Well, hello, and welcome to Bleak House 2012-13! I'm your host for this long ride. Now, right up front, I must apologize, for I am nowhere near as erudite and insightful as could be wished for a host, and as, I'm sure, many of you really are. And if you should tell me I am erudite and insightful, I think we both know that really, you are talking about yourself. But not in a conceited way, but in an erudition-ful and insightful way that doesn't even recognize your own brilliance, and your kindness in overlooking my simpleton ways while pretending that they are so much more fulfilling than they are--
Whoops, sorry, just channeling a little Esther Summerson there.
So. Here's the thing. I acquired the pretty Penguin copy shown above because it's, well, pretty. And then I acquired the Edward Gorey-illustrated version because, c'mon, it's Edward Gorey!! Then I worried that I needed some kind of critical edition--in order to perhaps have a whiff of a prayer of being erudite and insightful--and so acquired the Oxford University Press edition.
This weekend I gathered up all these Bleak treasures, settled into a cozy chair in my family room, sighed with contentment, looked up at the bookshelf by the TV, and lo and behold, what did I spy but the Norton critical edition?
It seems I am rather too well set for this read-along.
The bonus of finding the Norton critical edition that I apparently acquired and then promptly forgot about is that it has a very nice introduction with no spoilers, unlike the OUP, which warns you right up front that you shouldn't read the intro until you've read the book.
I want to quote something from the intro that helps set some context for this book, which Dickens thought to be his second-best book (David Copperfield was his first choice).
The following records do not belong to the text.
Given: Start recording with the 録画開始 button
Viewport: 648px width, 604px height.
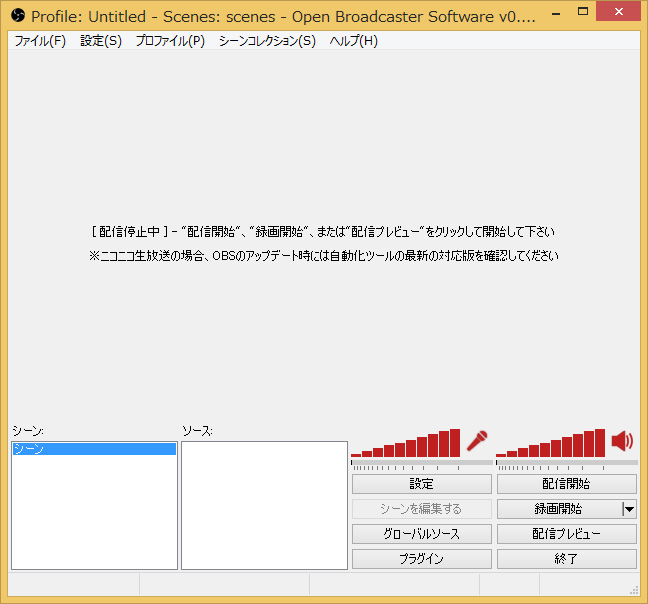Looking at the screenshot, I should click(559, 509).
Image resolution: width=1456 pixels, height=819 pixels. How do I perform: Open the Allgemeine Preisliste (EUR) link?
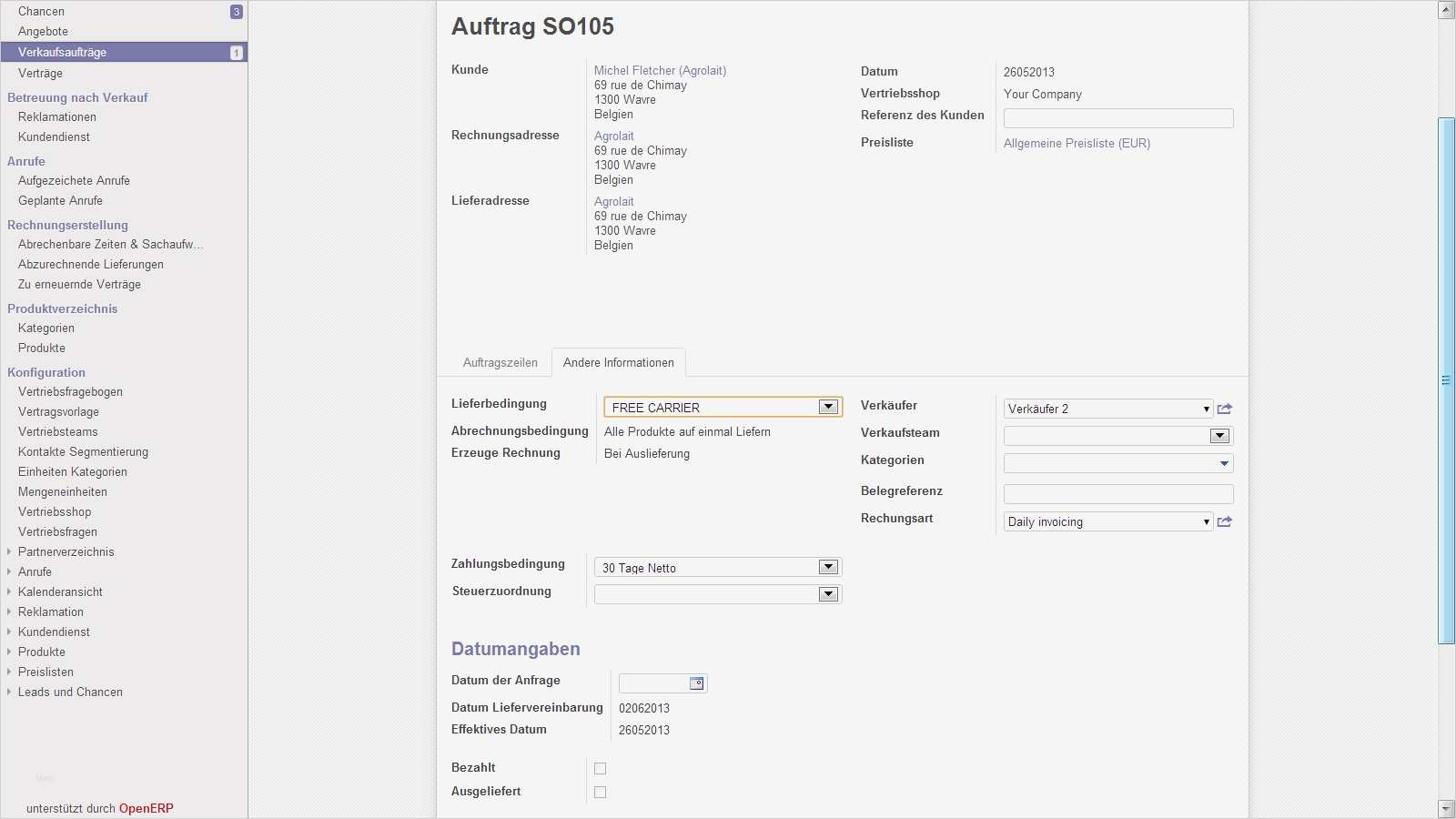[1077, 143]
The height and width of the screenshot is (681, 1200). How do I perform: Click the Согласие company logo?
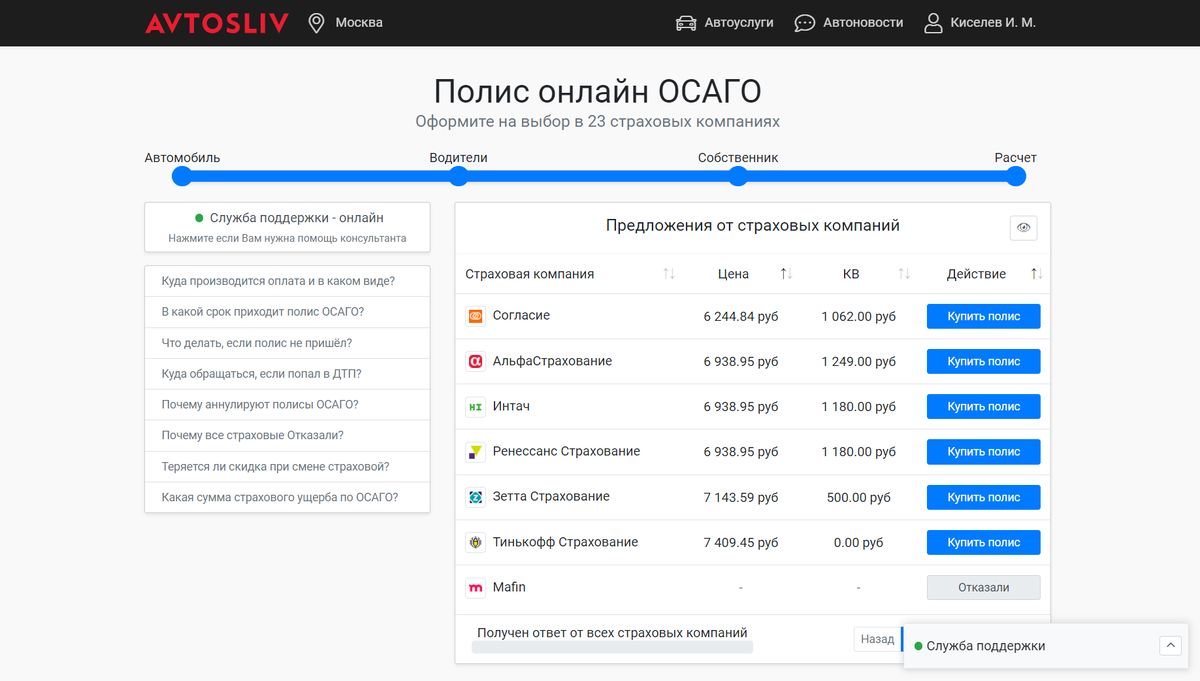(x=475, y=315)
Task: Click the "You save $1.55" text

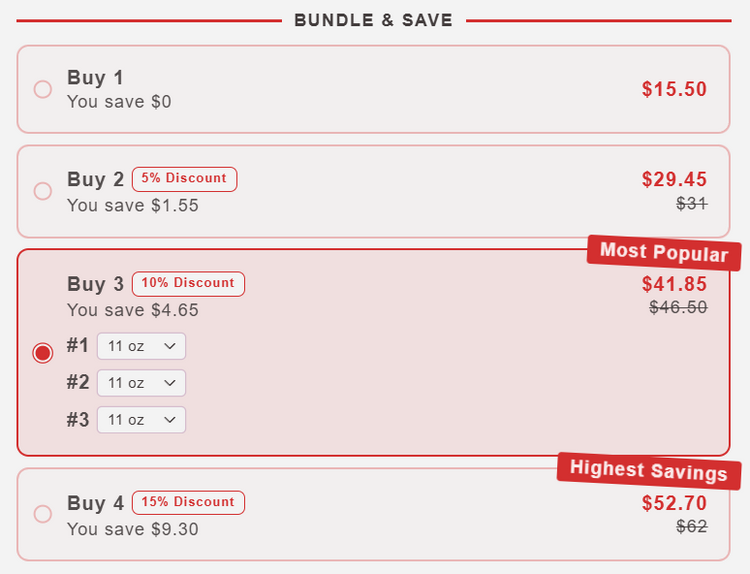Action: pyautogui.click(x=133, y=206)
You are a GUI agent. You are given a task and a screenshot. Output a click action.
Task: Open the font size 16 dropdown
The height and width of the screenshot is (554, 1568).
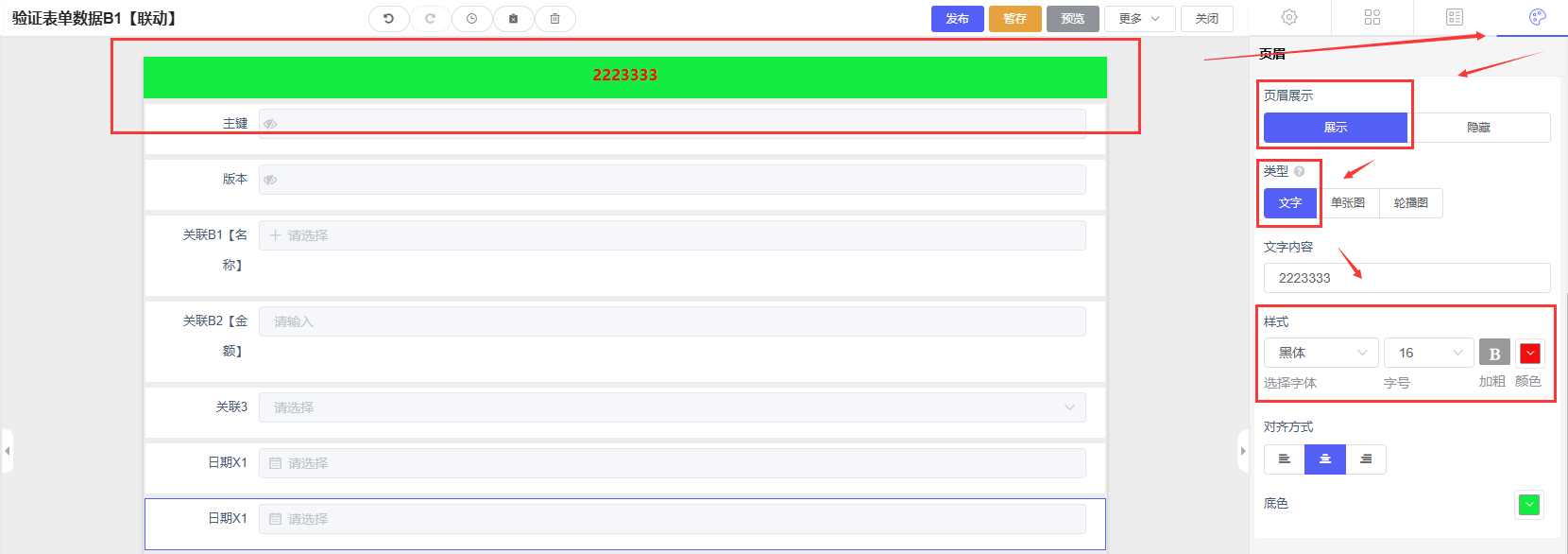[1428, 353]
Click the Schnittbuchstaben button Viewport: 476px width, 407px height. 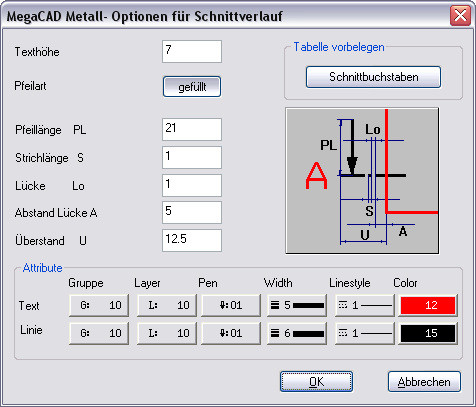373,77
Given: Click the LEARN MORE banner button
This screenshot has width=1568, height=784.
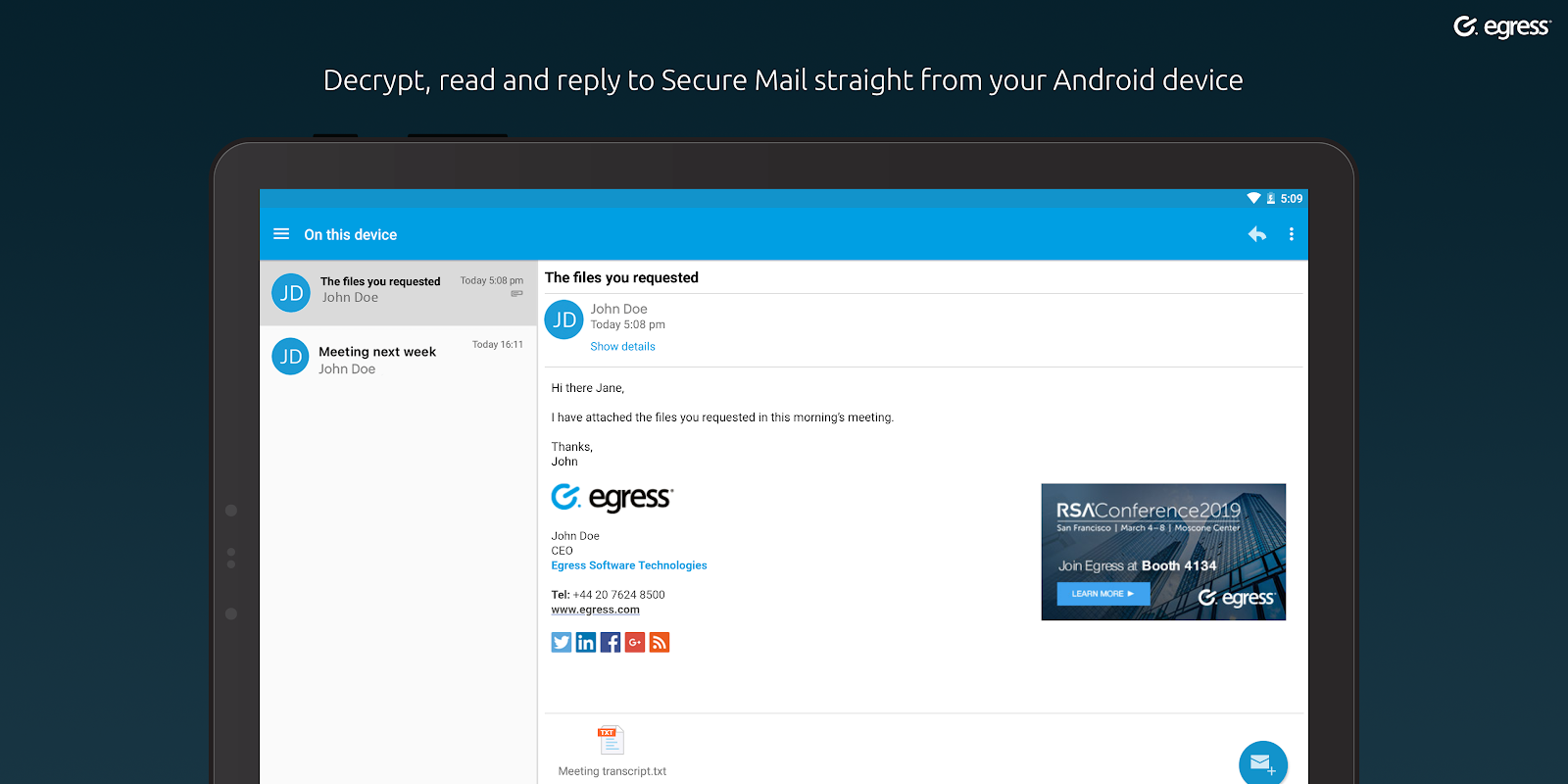Looking at the screenshot, I should 1102,594.
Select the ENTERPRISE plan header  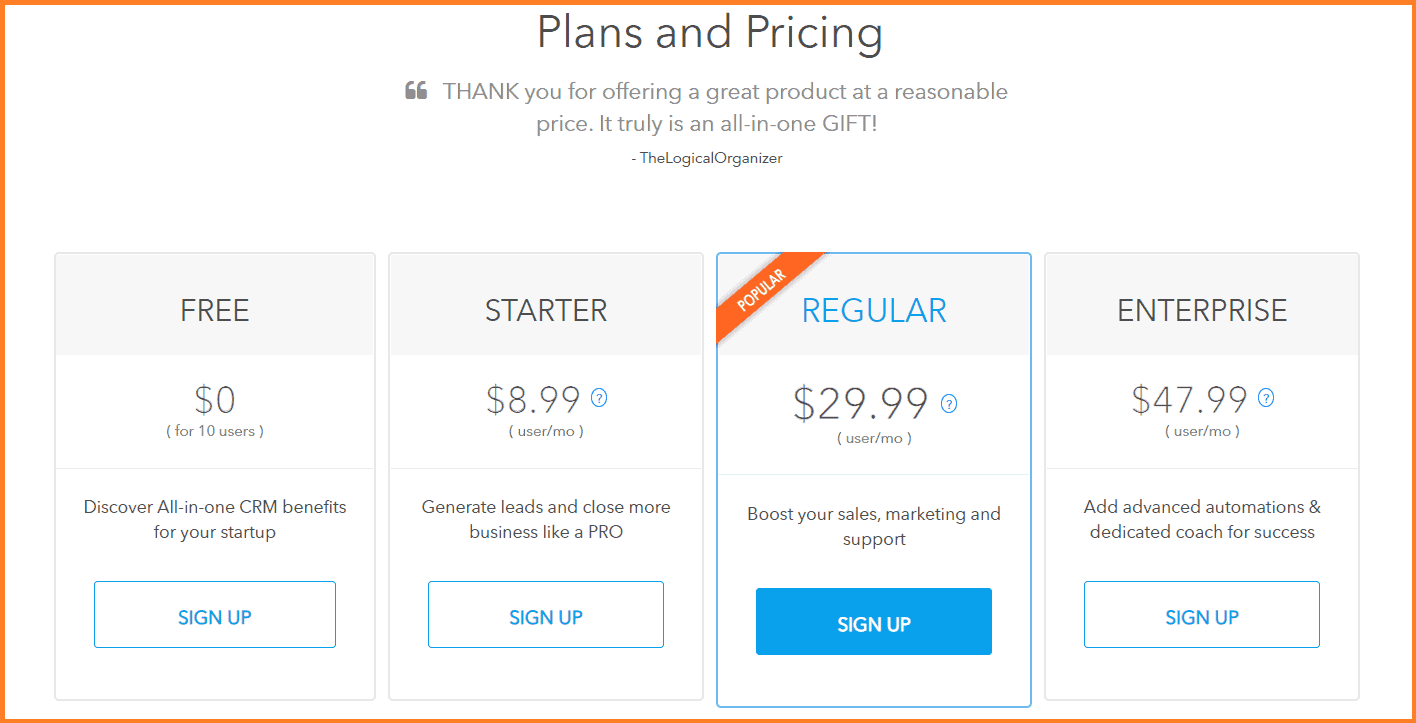coord(1202,310)
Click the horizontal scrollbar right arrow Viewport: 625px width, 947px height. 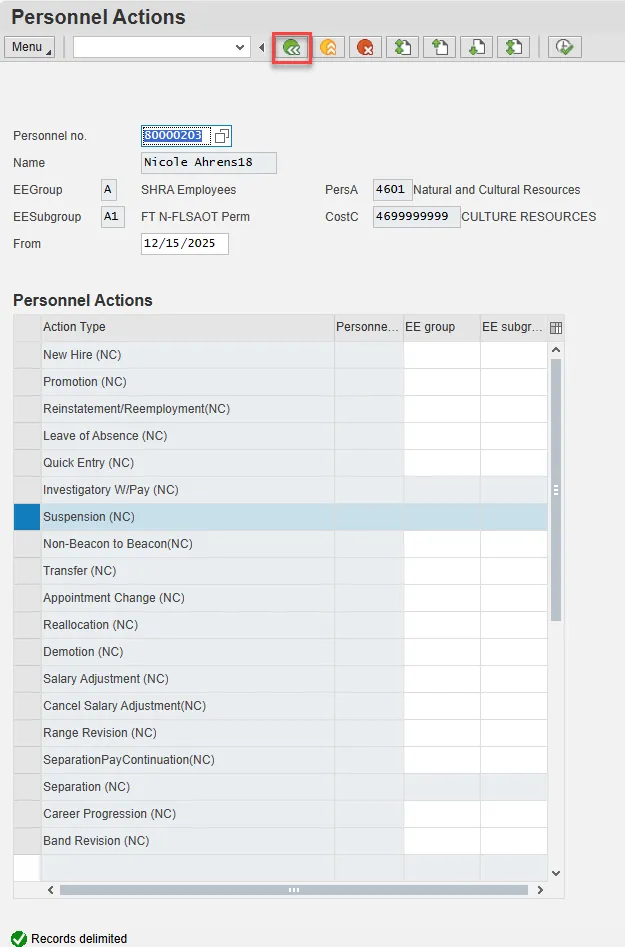(x=540, y=890)
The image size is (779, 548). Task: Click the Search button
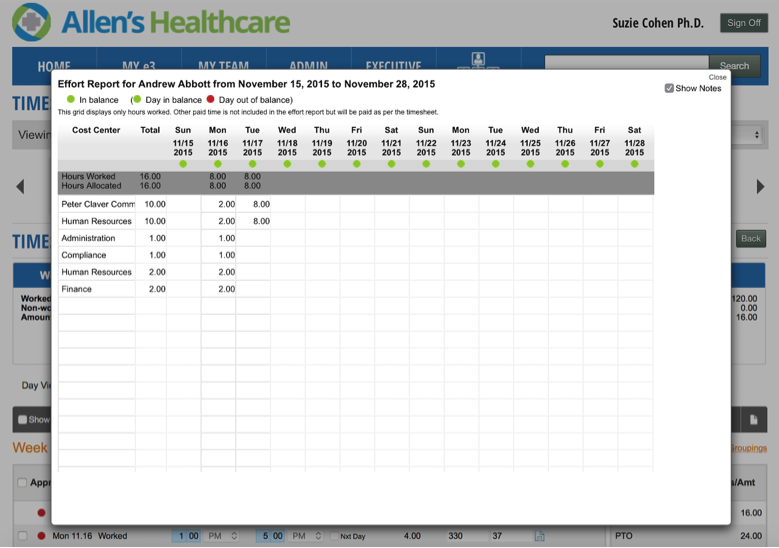click(x=734, y=66)
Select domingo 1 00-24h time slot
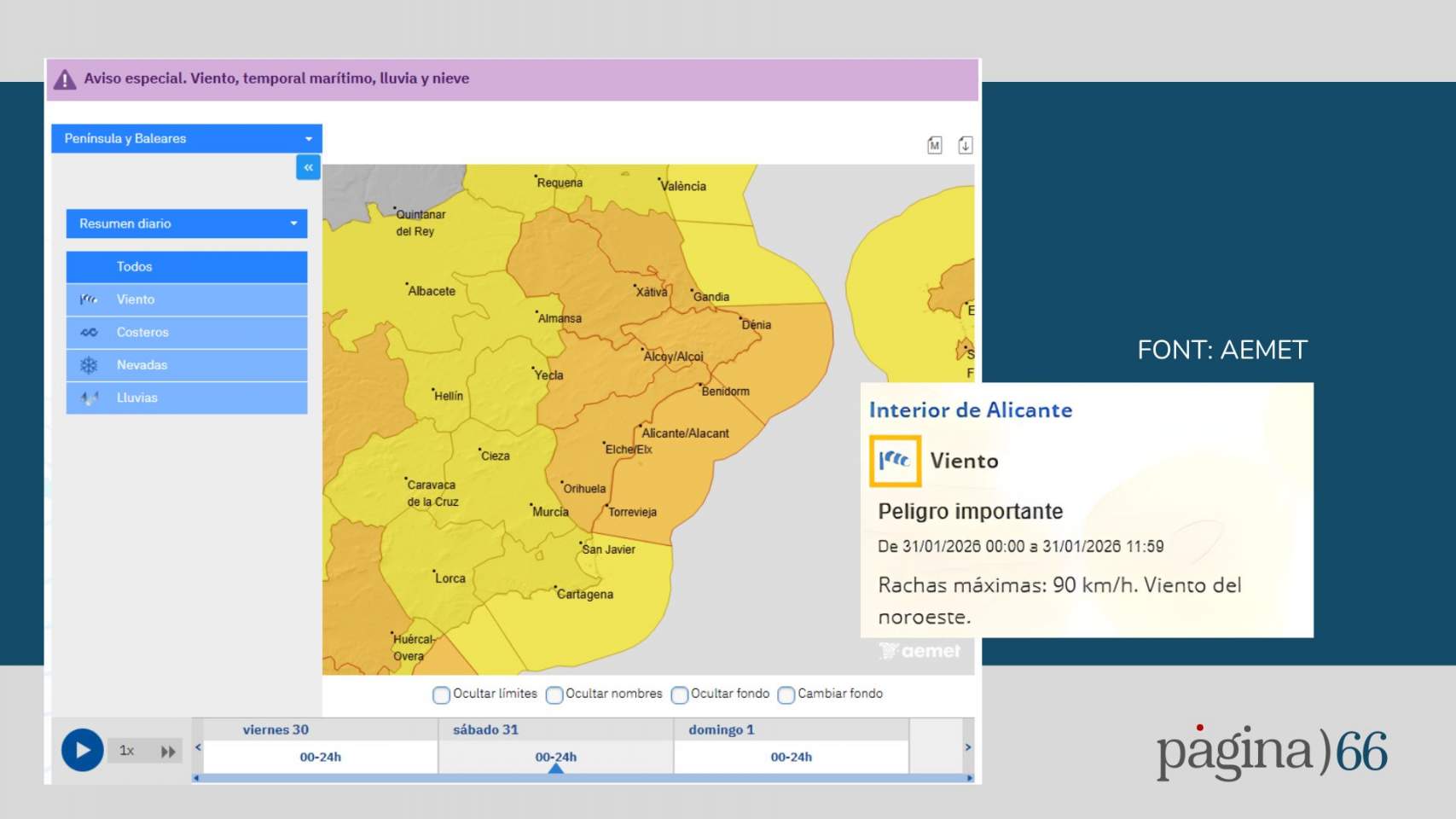 pyautogui.click(x=791, y=757)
In fact, Copperfield is the book he wrote before this one, and there was over a year between the completion of Copperfield and the starting of Bleak House. During that time,
"[M]ost of his energies during this interval were expended in areas other than literary. In particular he was keenly involved in directing a touring troup of amateur actors in a play by his friend, Bulwer-Lytton [yes, that Bulwer-Lytton, who, by the way, had some influence on the published ending of Great Expectations]...of greater significance in the shaping of Bleak House, was the assistance he provided for...slum clearance and the building of model housing. This activity...reinforced his awareness that behind the impressively solid front of mid-Victorian prosperity, the urban poor were living in a deplorable state of wretchedness and ignorance.
"Pollution was another related problem that engaged Dickens' energies at this time, an issue which since the ravages of cholera in 1848-49 [the book was begun in 1851] had become of pressing importance."
His concern is evident right in the very first paragraph of the book:
"Smoke lowering down from chimney-pots, making a soft black drizzle, with flakes of soot in it as big as full-grown snow-flakes--gone into mourning, one might imagine, for the death of the sun."
Wow. Dickens just pulled me back 170 years and plopped me into a very vivid and very miserable scene. it made my mostly dormant asthma start to creak, just reading it.
Then that second paragraph about fog, which we also know is pollution, but it really sets a tone for this book--of pollution, of lack of clarity, and utterly sinister in tone.
In other words, I don't know about you guys, but I was sucked in hard by this opening.
The discussion of Lady Dedlock--oh, how I love Dickensian names--and fashion is reminiscent of similar discussions in Our Mutual Friend. And her ever-so-upstanding husband, Sir Leicester.
But how quickly we are able to forget about them when we arrive at chapter 3 and the introduction--in first person, no less--of the aforementioned Esther Summerson. Good lord, Dickens has really outdone himself with the pathetic orphan here. What a ghastly godmother! "It would have been far better, little Esther, that you had had no birthday; that you had never been born!"
No wonder her eventual arrival at the Jellyby home doesn't seem quite so bad, in spite of the chaos and lack of any kind of cleanliness or order and the obsession with Africa and coffee cultivation. At least Esther seems welcome and wanted there.
What did you guys think? Favorite quotes? Here's my favorite Gorey illustration from this section, with Mrs. Jellyby educating her new lodgers with tales of her work for Africa while her humiliated, ink-stained daughter looks on:
Next week, chapters 5-7. Enjoy!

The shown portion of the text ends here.